Maurie Backman, The Motley Fool

The tricky thing about Social Security is deciding when to file for benefits, because you have a wide range of options. You could file at the earliest possible age of 62 and reduce your benefits in the process, or you could file at age 70, which is considered the latest age to file, and grow your benefits instead.

A middle-of-the-road option, however, is to claim benefits on time -- meaning, at full retirement age, or FRA. Now, that age isn't the same for everyone; it varies based on year of birth, as follows:

Year of Birth

Full Retirement Age

1943-1954

66

1955

66 and 2 months

1956

66 and 4 months

1957

66 and 6 months

1958

66 and 8 months

1959

66 and 10 months

1960

67

DATA SOURCE: SOCIAL SECURITY ADMINISTRATION.

If you're wondering whether it pays to claim Social Security on time, here are a few essential questions you should ask yourself first.

Senior man sitting on a couch, typing on calculator while holding a document

IMAGE SOURCE: GETTY IMAGES.

1. Do I need the money sooner?

If you're able to wait until at least FRA to claim benefits, you won't face the reduction that comes with filing early. And to be clear, your benefits will take a hit for each month you file ahead of FRA. But if you find yourself desperate for money, you may have no choice but to claim Social Security sooner.

Imagine you are 65 and lose your job. If you don't have the savings to tide yourself over until FRA, then you're better off filing for benefits early than racking up debt to pay your living expenses. On the other hand, if you do have enough savings, then waiting another year or two to file could pay off in the long run.

2. Do I plan to keep working?

You're allowed to work and collect Social Security at the same time, but if you wait to file on time, you won't lose out on benefits because of your paycheck. If you work and start collecting benefits before FRA, you'll risk having some of your Social Security income withheld.

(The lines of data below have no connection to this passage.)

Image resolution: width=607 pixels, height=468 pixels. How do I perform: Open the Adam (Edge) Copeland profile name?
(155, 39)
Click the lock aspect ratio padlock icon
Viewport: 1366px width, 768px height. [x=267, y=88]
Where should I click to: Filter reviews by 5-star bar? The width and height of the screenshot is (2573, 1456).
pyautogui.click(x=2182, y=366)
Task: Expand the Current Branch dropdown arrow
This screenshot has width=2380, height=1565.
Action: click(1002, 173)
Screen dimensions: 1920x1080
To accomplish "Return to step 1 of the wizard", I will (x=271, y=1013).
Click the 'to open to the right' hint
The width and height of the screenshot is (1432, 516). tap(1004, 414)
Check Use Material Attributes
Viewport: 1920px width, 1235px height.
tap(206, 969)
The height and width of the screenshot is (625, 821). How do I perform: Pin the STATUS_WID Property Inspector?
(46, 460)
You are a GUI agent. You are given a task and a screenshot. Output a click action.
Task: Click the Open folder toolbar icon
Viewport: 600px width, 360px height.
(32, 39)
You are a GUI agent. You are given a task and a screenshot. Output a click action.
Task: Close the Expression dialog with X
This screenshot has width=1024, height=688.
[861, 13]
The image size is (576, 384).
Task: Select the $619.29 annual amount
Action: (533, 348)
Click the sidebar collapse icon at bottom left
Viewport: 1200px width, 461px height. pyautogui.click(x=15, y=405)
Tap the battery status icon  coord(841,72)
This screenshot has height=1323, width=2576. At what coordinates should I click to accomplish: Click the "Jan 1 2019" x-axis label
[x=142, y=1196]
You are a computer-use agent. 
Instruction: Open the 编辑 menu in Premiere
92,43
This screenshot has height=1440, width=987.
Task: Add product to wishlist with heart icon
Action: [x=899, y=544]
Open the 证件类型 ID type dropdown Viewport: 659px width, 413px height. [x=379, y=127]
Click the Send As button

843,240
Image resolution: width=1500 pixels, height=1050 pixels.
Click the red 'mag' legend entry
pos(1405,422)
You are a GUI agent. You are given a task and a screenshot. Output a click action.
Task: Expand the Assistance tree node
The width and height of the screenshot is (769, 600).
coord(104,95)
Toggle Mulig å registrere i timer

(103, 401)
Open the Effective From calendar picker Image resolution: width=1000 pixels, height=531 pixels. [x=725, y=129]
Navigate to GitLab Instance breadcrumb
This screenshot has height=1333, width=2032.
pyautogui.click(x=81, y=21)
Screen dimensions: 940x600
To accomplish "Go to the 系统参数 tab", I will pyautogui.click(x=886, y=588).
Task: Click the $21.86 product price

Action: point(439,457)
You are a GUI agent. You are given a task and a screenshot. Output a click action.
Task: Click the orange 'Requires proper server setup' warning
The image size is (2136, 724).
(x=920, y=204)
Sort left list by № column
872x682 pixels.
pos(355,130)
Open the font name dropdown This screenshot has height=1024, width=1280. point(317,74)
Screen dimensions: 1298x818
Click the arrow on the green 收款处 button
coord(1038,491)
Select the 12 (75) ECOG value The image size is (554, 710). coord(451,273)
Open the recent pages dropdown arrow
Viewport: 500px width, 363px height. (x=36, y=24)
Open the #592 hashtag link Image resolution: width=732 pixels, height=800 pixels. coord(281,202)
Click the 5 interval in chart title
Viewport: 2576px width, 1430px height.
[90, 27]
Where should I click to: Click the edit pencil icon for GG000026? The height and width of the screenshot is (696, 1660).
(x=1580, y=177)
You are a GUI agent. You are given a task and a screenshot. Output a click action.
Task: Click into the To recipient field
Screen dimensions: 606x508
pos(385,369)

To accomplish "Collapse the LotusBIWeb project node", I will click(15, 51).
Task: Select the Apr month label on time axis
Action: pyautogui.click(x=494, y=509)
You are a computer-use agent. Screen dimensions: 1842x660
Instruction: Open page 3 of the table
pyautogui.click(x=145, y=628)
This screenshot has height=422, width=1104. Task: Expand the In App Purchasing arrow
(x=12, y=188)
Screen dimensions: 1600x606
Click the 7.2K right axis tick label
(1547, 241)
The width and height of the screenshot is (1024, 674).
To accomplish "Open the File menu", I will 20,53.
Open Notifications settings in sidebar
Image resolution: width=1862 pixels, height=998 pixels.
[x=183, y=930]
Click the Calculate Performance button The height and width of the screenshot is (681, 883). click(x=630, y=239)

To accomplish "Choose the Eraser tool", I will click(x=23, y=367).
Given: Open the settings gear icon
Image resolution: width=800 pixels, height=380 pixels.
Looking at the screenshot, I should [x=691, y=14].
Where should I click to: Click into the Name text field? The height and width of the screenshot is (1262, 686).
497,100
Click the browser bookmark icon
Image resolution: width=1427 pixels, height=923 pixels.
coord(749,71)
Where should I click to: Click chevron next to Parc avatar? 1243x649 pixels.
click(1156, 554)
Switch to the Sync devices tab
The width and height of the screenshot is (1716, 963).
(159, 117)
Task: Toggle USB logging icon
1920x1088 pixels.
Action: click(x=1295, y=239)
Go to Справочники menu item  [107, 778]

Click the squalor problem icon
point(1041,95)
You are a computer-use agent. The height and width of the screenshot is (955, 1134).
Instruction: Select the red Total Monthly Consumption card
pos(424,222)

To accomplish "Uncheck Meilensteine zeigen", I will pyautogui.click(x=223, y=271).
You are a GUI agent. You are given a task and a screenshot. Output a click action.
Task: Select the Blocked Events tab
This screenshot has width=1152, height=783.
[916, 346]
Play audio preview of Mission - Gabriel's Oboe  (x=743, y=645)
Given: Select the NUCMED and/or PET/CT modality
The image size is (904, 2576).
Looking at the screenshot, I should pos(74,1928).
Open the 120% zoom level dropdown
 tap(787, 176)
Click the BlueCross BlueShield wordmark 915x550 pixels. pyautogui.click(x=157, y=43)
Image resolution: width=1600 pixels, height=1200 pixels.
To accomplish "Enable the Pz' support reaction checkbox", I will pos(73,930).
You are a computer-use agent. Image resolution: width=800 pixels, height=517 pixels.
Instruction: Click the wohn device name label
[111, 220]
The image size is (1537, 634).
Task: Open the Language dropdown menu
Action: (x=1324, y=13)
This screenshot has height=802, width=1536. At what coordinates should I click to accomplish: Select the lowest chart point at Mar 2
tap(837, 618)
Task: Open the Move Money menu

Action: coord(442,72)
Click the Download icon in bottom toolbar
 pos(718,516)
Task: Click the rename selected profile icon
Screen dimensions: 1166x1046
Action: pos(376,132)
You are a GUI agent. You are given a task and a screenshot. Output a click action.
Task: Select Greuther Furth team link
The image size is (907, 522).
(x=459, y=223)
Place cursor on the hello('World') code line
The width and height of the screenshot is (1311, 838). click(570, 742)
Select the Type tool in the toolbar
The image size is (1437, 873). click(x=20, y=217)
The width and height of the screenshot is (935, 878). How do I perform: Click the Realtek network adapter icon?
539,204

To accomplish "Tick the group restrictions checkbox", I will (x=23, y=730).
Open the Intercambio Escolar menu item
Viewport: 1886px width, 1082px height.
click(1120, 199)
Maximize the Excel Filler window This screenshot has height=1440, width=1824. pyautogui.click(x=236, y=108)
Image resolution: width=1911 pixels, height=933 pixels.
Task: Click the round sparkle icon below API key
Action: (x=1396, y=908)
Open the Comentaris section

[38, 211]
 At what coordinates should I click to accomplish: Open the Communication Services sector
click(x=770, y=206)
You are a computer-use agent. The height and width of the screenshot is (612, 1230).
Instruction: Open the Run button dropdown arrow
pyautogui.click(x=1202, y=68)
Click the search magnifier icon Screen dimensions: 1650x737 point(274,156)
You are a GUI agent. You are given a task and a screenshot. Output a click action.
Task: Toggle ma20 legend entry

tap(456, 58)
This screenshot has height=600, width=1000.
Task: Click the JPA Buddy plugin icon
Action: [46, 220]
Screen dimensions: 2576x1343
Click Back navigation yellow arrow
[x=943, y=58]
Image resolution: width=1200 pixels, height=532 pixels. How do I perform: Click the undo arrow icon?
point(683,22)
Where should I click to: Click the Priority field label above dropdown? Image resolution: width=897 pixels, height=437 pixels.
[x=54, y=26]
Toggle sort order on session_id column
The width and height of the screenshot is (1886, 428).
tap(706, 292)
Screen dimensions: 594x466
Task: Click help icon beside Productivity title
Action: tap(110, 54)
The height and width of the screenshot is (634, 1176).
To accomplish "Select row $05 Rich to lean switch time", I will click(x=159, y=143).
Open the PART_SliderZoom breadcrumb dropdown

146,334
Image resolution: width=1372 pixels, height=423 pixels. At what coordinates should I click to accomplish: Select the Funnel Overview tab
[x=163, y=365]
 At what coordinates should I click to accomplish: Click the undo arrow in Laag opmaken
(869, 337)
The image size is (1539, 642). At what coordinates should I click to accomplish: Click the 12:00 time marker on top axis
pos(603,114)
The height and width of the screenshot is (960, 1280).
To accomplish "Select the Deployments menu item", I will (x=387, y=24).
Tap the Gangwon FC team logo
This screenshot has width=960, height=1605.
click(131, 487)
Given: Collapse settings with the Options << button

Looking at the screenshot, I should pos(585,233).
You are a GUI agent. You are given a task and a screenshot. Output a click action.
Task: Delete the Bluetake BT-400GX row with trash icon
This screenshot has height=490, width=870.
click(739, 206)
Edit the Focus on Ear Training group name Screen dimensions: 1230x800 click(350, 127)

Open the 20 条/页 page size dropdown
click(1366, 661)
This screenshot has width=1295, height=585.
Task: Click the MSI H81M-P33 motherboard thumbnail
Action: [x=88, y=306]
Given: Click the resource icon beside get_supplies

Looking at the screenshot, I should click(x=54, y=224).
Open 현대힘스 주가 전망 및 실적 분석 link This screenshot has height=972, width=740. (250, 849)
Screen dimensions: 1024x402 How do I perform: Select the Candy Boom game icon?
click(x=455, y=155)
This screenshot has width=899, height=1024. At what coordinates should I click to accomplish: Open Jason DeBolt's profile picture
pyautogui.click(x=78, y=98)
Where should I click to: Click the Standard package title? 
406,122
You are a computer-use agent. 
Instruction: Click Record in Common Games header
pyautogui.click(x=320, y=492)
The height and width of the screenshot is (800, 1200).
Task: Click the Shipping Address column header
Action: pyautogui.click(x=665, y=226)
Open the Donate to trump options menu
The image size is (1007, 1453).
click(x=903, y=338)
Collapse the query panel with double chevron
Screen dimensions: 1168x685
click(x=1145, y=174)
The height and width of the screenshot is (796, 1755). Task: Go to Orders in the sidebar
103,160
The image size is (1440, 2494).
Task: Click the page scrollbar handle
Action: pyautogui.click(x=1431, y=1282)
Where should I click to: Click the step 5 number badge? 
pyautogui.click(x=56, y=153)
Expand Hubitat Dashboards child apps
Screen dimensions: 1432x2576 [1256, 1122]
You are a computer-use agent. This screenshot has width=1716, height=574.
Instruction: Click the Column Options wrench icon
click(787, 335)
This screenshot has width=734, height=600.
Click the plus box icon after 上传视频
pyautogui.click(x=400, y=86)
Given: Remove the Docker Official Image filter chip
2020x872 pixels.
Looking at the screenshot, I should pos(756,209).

Whether that happens will depend on your earnings level. Currently, you can earn up to $17,640 and not lose any of your benefits, but past that point, you'll have $1 in benefits withheld for each $2 you earn. The only exception is if you're reaching FRA this year, in which case you can earn up to $46,920 without losing benefits. But once your earnings exceed that mark, you'll have $1 in Social Security withheld for every $3 you earn.

That's why it often doesn't pay to claim Social Security before FRA if you're still working. Though the amount in benefits you have withheld will be repaid to you once you reach FRA, the reduction in benefits you face by filing early will remain in effect for the rest of your life (unless you manage to undo your benefits within a certain time frame, which is a tough thing to do).

3. Am I likely to live a long life?

The longer you expect to live, the more it makes sense to delay benefits past FRA. Imagine you're entitled to a monthly benefit of $1,600 if you file for Social Security on time at age 67. Waiting until age 70 will grow your monthly benefit to $1,984, but you'll miss out on 36 payments during that three-year time span. Now, if you live until age 82 1/2, you'll break even under both filing scenarios. But if you live until age 88, you'll come out over $25,000 ahead in lifetime Social Security income by delaying benefits and not claiming them on time.

By filing for Social Security on time, you avoid a reduction in benefits, which is important if you're entering retirement without much in the way of personal savings. That said, it sometimes pays to claim benefits earlier than FRA, and it often pays to wait past that point. Consider the impact of filing at various ages, and with any luck, you'll land on the right decision.